As infighting rocks Kenya’s stagnant and ailing music industry, it’s time everything was put down on paper, writes Chebet Korir
Early this week, there was a hailstorm of Internet disruption after Nigerian music star, Tiwa Savage, who was a guest artiste at Redsan’s album launch held last Saturday in Nairobi, called out on Kenyan promoters.
In her online rant, Tiwa alleged the promoters hadn’t settled her accommodation bill and neither did they provide transport to the airport.
Her tweet read, “Funny how everyone is asleep and phones are off after the show, but they blow up your phone when they need you for radio and press runs before the show.”
This brought a lot of controversial discussions on various social media platforms, as to why local promoters have repeatedly been ‘killing’ the Kenyan entertainment scene. In the midst of it all, Redsan was dragged into the heat as he was allegedly accused of being part of it.
He, however, came out to defend his name stating that fans should stop trying to drag his good name in mud, as he thanked the media for not jumping to conclusions and support.
In Tiwa’s case, Redsan wrote, “@tiwasavage and I couldn’t be tighter; she came personally for my gig and did an amazing job (sic).” He also stated that “Vulture promoters” were the ones killing the industry and they should stop waiting for artistes to show up in Kenya then go ahead and show up with their dollars.
Just before the wave settled, an audio recording started doing rounds, allegedly of Redsan having a heated and rough conversation with his producer, Sappy.
In the audio, a voice similar to Redsan’s is heard arguing with the producer.

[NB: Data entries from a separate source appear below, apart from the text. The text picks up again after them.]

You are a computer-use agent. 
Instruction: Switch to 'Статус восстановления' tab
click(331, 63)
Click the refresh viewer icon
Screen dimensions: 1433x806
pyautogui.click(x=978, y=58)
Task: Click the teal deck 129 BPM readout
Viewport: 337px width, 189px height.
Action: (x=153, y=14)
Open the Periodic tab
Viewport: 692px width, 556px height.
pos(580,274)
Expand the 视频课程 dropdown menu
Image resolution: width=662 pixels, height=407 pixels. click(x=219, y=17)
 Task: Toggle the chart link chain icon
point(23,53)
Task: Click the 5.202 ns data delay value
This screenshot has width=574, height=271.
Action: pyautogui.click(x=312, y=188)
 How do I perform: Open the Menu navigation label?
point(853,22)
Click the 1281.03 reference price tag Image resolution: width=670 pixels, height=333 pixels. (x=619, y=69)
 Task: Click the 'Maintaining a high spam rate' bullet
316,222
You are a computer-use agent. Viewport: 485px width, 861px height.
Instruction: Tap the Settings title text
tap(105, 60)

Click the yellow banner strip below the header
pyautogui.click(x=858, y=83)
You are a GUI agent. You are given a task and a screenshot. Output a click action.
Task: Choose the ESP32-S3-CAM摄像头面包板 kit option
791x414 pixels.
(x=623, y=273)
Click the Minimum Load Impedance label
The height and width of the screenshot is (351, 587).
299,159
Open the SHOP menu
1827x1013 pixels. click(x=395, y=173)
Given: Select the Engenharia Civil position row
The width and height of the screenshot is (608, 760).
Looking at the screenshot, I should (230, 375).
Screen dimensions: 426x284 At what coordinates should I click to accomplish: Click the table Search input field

Some verbal assaults could be heard as well, as Redsan repeatedly shouted to Sappy saying: “Nataka usimame. Wewe ni mwanaume. Simama! (I want you to stand. You are a man. Stand!).”
Spice has come to learn that Redsan could not perform his new music during the star-studded album launch because it was not ready. According to Sappy, the Shoulder Back hit maker could not demand anything since he was producing the music for free.
Efforts to reach out to Redsan were in vain, but it has been alleged that he suffered a hand injury during the confrontation with Sappy. The producer did not answer to our phone calls.
This whole situation begs to ask whether everything was grounded on paperwork for anything to work efficiently in entertainment industry. KRG The Don, a Kenyan dancehall artiste and label owner, said that he also offered to do a music video for Redsan in Dubai, albeit pro-bono, and that no paperwork was involved.
“There was no written contract between us. However, I was just helping out a brother because we had done a project together previously. I was doing it out of brotherhood love only to realise I was not benefiting from it in anyway,” he said.
According to Patrick Sampao, an entertainment strategist who has worked with international artistes such as Duane Stephenson and Morgan Heritage, paperwork should be the first thing an artiste, the management and promoter should work on.
“Sappy and Redsan might have had their own share of differences because finer details of their contract may have been overlooked, especially when it came to the album. There is, of course, the usual split sheet based on royalties, but what happens when and if an artiste makes money from an alternative source?
Is there a clause that commits the artiste to share the revenue with the producer? A lot of business in the Kenyan music scene is usually done on a gentleman’s agreement and few contracts are written and that’s why we see all these disputes come in.”
He adds that before even an artiste steps on stage to perform, an agreement between them and the promoter should be in place first, taking to effect performance fees, nature of the performance and amenities such as transport, accommodation and meals.
On the other hand, the artiste’s management should do due diligence to ensure that all the things signed for in the contract are observed, including confirmation with the hotel on the bookings.
Ali Oumarou, Kiza Lounge managing director, says that even in terms entertainment and celebrity appearances, contracts are a must. “We always work with contracts, be it a local or international artiste. Paperwork is an important aspect in this regard,” he told Spice.
Pacho Entertainment honcho, Naiboi, also insists when a deal is done, be it between an artiste, a producer or promoter, there should be a written document specifying the modus operandi.